--- Excerpted text ---

I have been waiting for someone to try a thickness factor of 0.13. In due course, I am likely to do it myself once I have a better feel for the dough formulation that PJ may be using.

I'm not sure how you got your numbers. The dough weight for a dough ball for a 14" pizza using a thickness factor of 0.13 should be equal to 3.14159 x 7 x 7 x 0.13 = 20.01 oz.

When I first converted Randy’s dough recipe based on a calculated dough batch weight of 28.40368 oz., I got the following, using the expanded dough calculating tool:

Flour (100%):
Water (60.625%):
IDY (1.5625%):
Salt (2.46093%):
Olive Oil (2.97618%):
Sugar (5.27343%):
Honey (4.62499%):
Total (177.52303%):
453.6 g  |  16 oz | 1 lbs
274.99 g  |  9.7 oz | 0.61 lbs
7.09 g | 0.25 oz | 0.02 lbs | 2.35 tsp | 0.78 tbsp
11.16 g | 0.39 oz | 0.02 lbs | 2 tsp | 0.67 tbsp
13.5 g | 0.48 oz | 0.03 lbs | 3 tsp | 1 tbsp
23.92 g | 0.84 oz | 0.05 lbs | 6 tsp | 2 tbsp
20.98 g | 0.74 oz | 0.05 lbs | 3 tsp | 1 tbsp
805.24 g | 28.4 oz | 1.78 lbs | TF = N/A

When I used the same baker’s percents as given in the above table, but using a pizza size of 14” and a thickness factor of 0.13, I got the following:

Flour (100%):
Water (60.625%):
IDY (1.5625%):
Salt (2.46093%):
Olive Oil (2.97618%):
Sugar (5.27343%):
Honey (4.62499%):
Total (177.52303%):
319.59 g  |  11.27 oz | 0.7 lbs
193.75 g  |  6.83 oz | 0.43 lbs
4.99 g | 0.18 oz | 0.01 lbs | 1.66 tsp | 0.55 tbsp
7.86 g | 0.28 oz | 0.02 lbs | 1.41 tsp | 0.47 tbsp
9.51 g | 0.34 oz | 0.02 lbs | 2.11 tsp | 0.7 tbsp
16.85 g | 0.59 oz | 0.04 lbs | 4.23 tsp | 1.41 tbsp
14.78 g | 0.52 oz | 0.03 lbs | 2.11 tsp | 0.7 tbsp
567.34 g | 20.01 oz | 1.25 lbs | TF = 0.13

In practice, I would also use a bowl residue compensation factor of 1.5%, which I did not do in either of the above formulations. In your case, if you want to make two 14” pizzas, you would double the amounts in the second table. The tool will do it for you if you use the exact same numbers as used in the second table but specify two dough balls rather than one.

--- Record extracts ---

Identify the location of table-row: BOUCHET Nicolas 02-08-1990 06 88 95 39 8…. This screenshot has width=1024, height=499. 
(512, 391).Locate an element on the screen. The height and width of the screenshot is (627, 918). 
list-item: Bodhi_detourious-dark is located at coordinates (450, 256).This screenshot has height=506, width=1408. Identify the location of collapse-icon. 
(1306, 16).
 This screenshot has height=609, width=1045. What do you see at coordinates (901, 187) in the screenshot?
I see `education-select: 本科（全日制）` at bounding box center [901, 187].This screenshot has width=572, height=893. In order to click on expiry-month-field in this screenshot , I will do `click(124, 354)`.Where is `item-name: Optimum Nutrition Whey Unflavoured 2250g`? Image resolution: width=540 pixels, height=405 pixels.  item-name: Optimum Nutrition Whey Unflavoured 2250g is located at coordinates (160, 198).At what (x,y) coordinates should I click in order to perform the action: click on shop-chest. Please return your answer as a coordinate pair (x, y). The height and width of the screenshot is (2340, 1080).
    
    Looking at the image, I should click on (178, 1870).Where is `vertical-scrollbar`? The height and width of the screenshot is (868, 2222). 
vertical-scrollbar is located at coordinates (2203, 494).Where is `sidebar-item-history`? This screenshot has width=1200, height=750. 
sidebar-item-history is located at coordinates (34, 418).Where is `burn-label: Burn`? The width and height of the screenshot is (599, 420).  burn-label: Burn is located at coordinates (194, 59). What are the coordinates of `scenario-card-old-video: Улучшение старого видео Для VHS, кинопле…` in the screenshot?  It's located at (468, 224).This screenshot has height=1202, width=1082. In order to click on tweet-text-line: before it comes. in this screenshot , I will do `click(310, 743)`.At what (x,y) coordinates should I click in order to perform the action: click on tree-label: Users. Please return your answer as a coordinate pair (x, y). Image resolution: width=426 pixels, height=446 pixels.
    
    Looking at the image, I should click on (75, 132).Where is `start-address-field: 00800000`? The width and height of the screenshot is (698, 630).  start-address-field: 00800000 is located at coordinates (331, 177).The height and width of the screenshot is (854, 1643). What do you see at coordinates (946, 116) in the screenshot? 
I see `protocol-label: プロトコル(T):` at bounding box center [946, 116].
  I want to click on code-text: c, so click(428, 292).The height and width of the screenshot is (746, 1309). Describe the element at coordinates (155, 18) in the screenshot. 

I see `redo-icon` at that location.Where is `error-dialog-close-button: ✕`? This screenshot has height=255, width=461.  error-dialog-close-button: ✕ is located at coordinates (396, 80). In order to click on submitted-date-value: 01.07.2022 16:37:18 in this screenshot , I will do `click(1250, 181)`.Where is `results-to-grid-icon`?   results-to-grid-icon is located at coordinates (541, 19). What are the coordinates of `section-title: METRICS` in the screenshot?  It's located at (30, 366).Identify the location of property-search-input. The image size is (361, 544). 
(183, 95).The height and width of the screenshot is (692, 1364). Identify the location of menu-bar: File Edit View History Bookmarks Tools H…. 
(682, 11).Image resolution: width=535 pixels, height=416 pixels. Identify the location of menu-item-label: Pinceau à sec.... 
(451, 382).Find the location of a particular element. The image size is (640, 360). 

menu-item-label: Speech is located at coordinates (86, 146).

---

## Tasks and exercises
1) Pull out of the pizza dough post everything from "In practice, I" down to "rather than one.".
2) Do these statements agree with the pizza dough post? Answer yes or no for each, and quote the words that decide it.
(a) The writer applied a bowl residue compensation factor of 1.5% in both formulations.
(b) A dough ball for a 14" pizza with a thickness factor of 0.13 should weigh 20.01 oz.
(c) The writer has already tried a thickness factor of 0.13.

## Your responses
1)
In practice, I would also use a bowl residue compensation factor of 1.5%, which I did not do in either of the above formulations. In your case, if you want to make two 14” pizzas, you would double the amounts in the second table. The tool will do it for you if you use the exact same numbers as used in the second table but specify two dough balls rather than one.

2)
(a) No: "In practice, I would also use a bowl residue compensation factor of 1.5%, which I did not do in either of the above formulations."
(b) Yes: "The dough weight for a dough ball for a 14" pizza using a thickness factor of 0.13 should be equal to 3.14159 x 7 x 7 x 0.13 = 20.01 oz."
(c) No: "I have been waiting for someone to try a thickness factor of 0.13. In due course, I am likely to do it myself"